Australia: Impairment Considerations For Financial Assets

Last Updated: 27 August 2008
Article by Rob MacKay

While we are hopeful that the global economy might soon be emerging from the turmoil created by the credit crisis and the somewhat disastrous effects it has had on asset values around the world.

The issue of impairment remains one that demands careful consideration for financial assets held by many entities. Higher interest rates, lower equityprices and illiquid markets for certain investment holdings are likely to be triggers that require holders to conduct impairment testing to ascertain whether write downs are necessary.

Requirements for impairment testing

An entity must assess at each reporting date whether there exists objective evidence of impairment as a result of events that may have impacted the estimated future cash flows expected to be generated. Where such evidence exists, a formal impairment test must be conducted.

In making the assessment, an entity should first review those financial assets that are individually significant. Financial assets not assessed in this manner are reviewed either individually or collectively for evidence of impairment. Those financial assets individually assessed for evidence of impairment and determined not to be affected must be assessed at a collective level.

Impairment indicators

Examples of observable evidence that may come to the attention of the holders of financial assets include the following:

  • significant and prolonged changes in equity and debt pricing that go beyond what might be considered normal market volatility (e.g. fall in ASX, increasing interest rates)
  • financial difficulties of the issuer such as inability to meet principal and interest payments, business restructuring, business closures, appointment of administrator, granting of special concessions by the holder; and
  • absence of liquid markets in relation to a particular asset or general increase in risk profile of financial assets or groups of assets held (e.g. increasing trends of delinquencies for the same or similar assets).

Permanency of impairment

Determining whether evidence will actually lead to impairment may involve significant judgement and should take into consideration the severity, frequency and combination of occurrence of such events. For instance, the fact that the fair value of an equity instrument has dropped below its carrying value may not necessarily be evidence that an impairment loss has occurred where it is still anticipated that the asset will continue to produce the same cash flows as were estimated at the time of initial recognition. This would particularly be the case where the stock is subject to normal volatility around its acquisition price.

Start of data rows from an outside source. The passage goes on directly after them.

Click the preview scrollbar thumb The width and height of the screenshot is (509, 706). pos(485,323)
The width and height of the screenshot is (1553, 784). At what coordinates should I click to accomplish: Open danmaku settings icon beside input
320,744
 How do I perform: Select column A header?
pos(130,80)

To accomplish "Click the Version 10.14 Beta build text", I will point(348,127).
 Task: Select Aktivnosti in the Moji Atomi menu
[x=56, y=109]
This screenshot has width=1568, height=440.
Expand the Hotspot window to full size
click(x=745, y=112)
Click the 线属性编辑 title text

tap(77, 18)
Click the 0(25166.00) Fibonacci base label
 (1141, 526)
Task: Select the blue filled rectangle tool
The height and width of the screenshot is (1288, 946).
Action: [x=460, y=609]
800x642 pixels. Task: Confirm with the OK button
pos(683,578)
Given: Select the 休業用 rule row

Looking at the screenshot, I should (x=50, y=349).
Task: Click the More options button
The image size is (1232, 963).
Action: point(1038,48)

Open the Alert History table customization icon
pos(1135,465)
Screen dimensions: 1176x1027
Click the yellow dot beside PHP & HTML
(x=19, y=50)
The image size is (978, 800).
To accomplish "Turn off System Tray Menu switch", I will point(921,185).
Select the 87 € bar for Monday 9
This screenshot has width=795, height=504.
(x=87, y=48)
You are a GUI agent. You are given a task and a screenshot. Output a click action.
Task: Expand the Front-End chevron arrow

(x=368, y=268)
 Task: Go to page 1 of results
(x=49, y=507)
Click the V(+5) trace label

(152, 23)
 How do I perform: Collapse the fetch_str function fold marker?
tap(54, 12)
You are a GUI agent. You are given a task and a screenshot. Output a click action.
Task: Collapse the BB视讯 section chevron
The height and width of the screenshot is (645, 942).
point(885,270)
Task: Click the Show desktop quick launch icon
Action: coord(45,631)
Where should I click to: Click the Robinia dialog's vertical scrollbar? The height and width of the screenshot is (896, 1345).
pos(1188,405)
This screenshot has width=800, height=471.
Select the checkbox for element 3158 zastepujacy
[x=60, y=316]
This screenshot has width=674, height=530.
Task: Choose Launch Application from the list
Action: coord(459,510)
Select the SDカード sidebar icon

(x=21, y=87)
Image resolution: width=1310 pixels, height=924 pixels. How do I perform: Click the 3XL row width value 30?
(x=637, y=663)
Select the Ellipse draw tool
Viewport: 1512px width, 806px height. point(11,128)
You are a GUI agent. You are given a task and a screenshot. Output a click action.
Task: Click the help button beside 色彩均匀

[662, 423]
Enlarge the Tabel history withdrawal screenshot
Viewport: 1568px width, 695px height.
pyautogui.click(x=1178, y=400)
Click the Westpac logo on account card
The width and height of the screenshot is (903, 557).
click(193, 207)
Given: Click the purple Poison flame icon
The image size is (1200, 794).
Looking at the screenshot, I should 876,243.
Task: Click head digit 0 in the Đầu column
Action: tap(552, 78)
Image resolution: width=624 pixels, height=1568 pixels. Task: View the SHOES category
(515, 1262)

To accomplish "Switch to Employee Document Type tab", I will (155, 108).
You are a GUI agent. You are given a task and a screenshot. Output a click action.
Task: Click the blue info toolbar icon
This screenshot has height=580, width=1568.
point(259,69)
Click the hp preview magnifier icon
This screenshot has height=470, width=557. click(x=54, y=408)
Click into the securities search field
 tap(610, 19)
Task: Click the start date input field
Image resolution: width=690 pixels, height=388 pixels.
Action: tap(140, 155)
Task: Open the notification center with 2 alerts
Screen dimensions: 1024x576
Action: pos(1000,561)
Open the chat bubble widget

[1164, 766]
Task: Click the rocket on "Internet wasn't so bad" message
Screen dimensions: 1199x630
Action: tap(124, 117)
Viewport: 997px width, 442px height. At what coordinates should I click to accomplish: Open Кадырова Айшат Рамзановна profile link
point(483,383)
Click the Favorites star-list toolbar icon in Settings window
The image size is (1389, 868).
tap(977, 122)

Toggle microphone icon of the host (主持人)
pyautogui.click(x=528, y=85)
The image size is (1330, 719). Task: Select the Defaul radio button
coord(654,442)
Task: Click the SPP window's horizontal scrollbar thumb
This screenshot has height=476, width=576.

However, where fair value has declined significantly and for a prolonged time, this is likely to be evidence of impairment. The holder should ascertain whether an event has occurred that has permanently impacted the anticipated cash flows and which has now been priced into the security by the market (e.g. extensive bad debts resulting in management declaring dividend suspension for indefinite period).

Accounting for impairment

Where it is determined that evidence of impairment exists, the required accounting for the decline in value is dependent upon the categorization of the financial asset.

Financial assets carried at amortised cost

For financial assets carried at amortised cost, impairment would represent an excess of the asset's carrying amount over the present value of estimated future cash flows discounted at the asset's original effective interest rate. Alternatively, the holder could also measure the impairment of the asset with reference to its fair value using observable market prices. The asset must be written down by the amount of the excess and the impairment loss recognised through the income statement.

Unquoted financial assets carried at cost

In the rare cases where an entity holds financial assets whose fair value cannot be reliably measured, the recoverable amount will be measured with reference to the future estimated cash flows expected to be generated discounted to present value using a yield that might be found in the market for a similar financial asset. The impairment loss is measured as the excess of the asset's carrying value over the present value calculated and is recognised through the income statement.

Available-for-sale financial assets

Equity securities are commonly classified as available-for-sale financial assets. Debt securities may also be found in this category. Changes in the fair value of such financial assets are recognised directly through the equity section of the balance sheet. Declines in fair value below cost may result in debit equity reserves. However, where the decline becomes associated with impairment, the loss should be recognised by transferring the cumulative loss in value associated with that asset (or group of assets) from equity to the income statement.

Determining fair value

Published prices in an active market for financial assets should be used for determining their fair value and the need for any impairment. Where the market is not active, fair value must be established using valuation techniques to establish what the transaction price would have been on the measurement date in an arm's length exchange. Valuation methodologies include reference to recent arm's length market transactions, current fair values of other similar financial assets, discounted cash flow models and other pricing models.

The content of this article is intended to provide a general guide to the subject matter. Specialist advice should be sought about your specific circumstances.